## Work request
The entries shown below should be output exactly as they appear.

*** Begin section ***

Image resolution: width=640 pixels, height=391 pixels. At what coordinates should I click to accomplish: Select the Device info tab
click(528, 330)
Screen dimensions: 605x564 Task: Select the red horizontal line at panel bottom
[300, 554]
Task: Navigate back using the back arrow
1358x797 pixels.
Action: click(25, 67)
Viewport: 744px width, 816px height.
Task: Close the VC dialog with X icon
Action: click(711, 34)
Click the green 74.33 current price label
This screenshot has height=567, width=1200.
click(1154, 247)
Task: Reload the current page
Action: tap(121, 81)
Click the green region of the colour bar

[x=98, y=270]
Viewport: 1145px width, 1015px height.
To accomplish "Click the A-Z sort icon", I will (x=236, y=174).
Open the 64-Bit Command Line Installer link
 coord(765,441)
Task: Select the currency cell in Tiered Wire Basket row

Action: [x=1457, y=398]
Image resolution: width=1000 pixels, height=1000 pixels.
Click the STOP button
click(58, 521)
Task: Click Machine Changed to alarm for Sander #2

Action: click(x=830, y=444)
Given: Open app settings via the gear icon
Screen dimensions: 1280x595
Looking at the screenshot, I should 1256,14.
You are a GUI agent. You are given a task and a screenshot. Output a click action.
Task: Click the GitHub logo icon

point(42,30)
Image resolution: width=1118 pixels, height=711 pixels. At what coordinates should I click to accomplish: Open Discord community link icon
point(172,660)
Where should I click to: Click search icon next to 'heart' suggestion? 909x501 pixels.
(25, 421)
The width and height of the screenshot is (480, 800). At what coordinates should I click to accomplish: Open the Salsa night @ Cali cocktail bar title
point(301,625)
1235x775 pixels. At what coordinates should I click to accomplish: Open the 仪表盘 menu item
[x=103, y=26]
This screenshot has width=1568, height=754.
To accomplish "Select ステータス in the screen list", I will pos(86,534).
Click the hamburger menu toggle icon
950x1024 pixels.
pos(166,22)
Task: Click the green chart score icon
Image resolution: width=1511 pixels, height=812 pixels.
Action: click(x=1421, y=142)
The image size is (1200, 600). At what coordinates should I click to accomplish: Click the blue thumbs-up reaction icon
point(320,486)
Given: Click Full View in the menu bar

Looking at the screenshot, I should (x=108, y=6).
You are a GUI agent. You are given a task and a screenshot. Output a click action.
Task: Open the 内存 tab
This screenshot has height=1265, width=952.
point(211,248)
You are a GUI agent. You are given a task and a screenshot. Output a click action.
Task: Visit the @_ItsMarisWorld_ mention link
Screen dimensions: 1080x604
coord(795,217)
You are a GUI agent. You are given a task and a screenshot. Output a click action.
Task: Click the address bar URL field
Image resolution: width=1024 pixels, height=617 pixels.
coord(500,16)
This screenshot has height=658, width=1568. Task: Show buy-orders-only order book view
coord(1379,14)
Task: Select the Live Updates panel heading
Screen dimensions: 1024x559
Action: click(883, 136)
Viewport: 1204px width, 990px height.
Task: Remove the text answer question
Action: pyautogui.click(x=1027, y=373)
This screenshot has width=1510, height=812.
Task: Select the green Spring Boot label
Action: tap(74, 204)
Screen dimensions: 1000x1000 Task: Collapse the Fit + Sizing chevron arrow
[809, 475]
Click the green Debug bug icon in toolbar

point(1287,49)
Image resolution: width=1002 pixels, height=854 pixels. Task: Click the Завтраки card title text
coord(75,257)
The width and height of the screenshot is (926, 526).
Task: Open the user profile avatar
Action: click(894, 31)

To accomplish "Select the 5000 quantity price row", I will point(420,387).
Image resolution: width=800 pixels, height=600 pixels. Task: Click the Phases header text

*** End section ***

## Exercise answer
Image resolution: width=640 pixels, height=391 pixels. At what coordinates should I click to accomplish: Select the Device info tab
click(528, 330)
Screen dimensions: 605x564 Task: Select the red horizontal line at panel bottom
[300, 554]
Task: Navigate back using the back arrow
1358x797 pixels.
Action: click(25, 67)
Viewport: 744px width, 816px height.
Task: Close the VC dialog with X icon
Action: click(711, 34)
Click the green 74.33 current price label
This screenshot has height=567, width=1200.
click(1154, 247)
Task: Reload the current page
Action: tap(121, 81)
Click the green region of the colour bar

[x=98, y=270]
Viewport: 1145px width, 1015px height.
To accomplish "Click the A-Z sort icon", I will (x=236, y=174).
Open the 64-Bit Command Line Installer link
 coord(765,441)
Task: Select the currency cell in Tiered Wire Basket row

Action: [x=1457, y=398]
Image resolution: width=1000 pixels, height=1000 pixels.
Click the STOP button
click(58, 521)
Task: Click Machine Changed to alarm for Sander #2

Action: click(x=830, y=444)
Given: Open app settings via the gear icon
Screen dimensions: 1280x595
Looking at the screenshot, I should 1256,14.
You are a GUI agent. You are given a task and a screenshot. Output a click action.
Task: Click the GitHub logo icon

point(42,30)
Image resolution: width=1118 pixels, height=711 pixels. At what coordinates should I click to accomplish: Open Discord community link icon
point(172,660)
Where should I click to: Click search icon next to 'heart' suggestion? 909x501 pixels.
(25, 421)
The width and height of the screenshot is (480, 800). At what coordinates should I click to accomplish: Open the Salsa night @ Cali cocktail bar title
point(301,625)
1235x775 pixels. At what coordinates should I click to accomplish: Open the 仪表盘 menu item
[x=103, y=26]
This screenshot has width=1568, height=754.
To accomplish "Select ステータス in the screen list", I will pos(86,534).
Click the hamburger menu toggle icon
950x1024 pixels.
pos(166,22)
Task: Click the green chart score icon
Image resolution: width=1511 pixels, height=812 pixels.
Action: click(x=1421, y=142)
The image size is (1200, 600). At what coordinates should I click to accomplish: Click the blue thumbs-up reaction icon
point(320,486)
Given: Click Full View in the menu bar

Looking at the screenshot, I should (x=108, y=6).
You are a GUI agent. You are given a task and a screenshot. Output a click action.
Task: Open the 内存 tab
This screenshot has height=1265, width=952.
point(211,248)
You are a GUI agent. You are given a task and a screenshot. Output a click action.
Task: Visit the @_ItsMarisWorld_ mention link
Screen dimensions: 1080x604
coord(795,217)
You are a GUI agent. You are given a task and a screenshot. Output a click action.
Task: Click the address bar URL field
Image resolution: width=1024 pixels, height=617 pixels.
coord(500,16)
This screenshot has height=658, width=1568. Task: Show buy-orders-only order book view
coord(1379,14)
Task: Select the Live Updates panel heading
Screen dimensions: 1024x559
Action: click(883, 136)
Viewport: 1204px width, 990px height.
Task: Remove the text answer question
Action: pyautogui.click(x=1027, y=373)
This screenshot has width=1510, height=812.
Task: Select the green Spring Boot label
Action: tap(74, 204)
Screen dimensions: 1000x1000 Task: Collapse the Fit + Sizing chevron arrow
[809, 475]
Click the green Debug bug icon in toolbar

point(1287,49)
Image resolution: width=1002 pixels, height=854 pixels. Task: Click the Завтраки card title text
coord(75,257)
The width and height of the screenshot is (926, 526).
Task: Open the user profile avatar
Action: click(894, 31)

To accomplish "Select the 5000 quantity price row", I will point(420,387).
Image resolution: width=800 pixels, height=600 pixels. Task: Click the Phases header text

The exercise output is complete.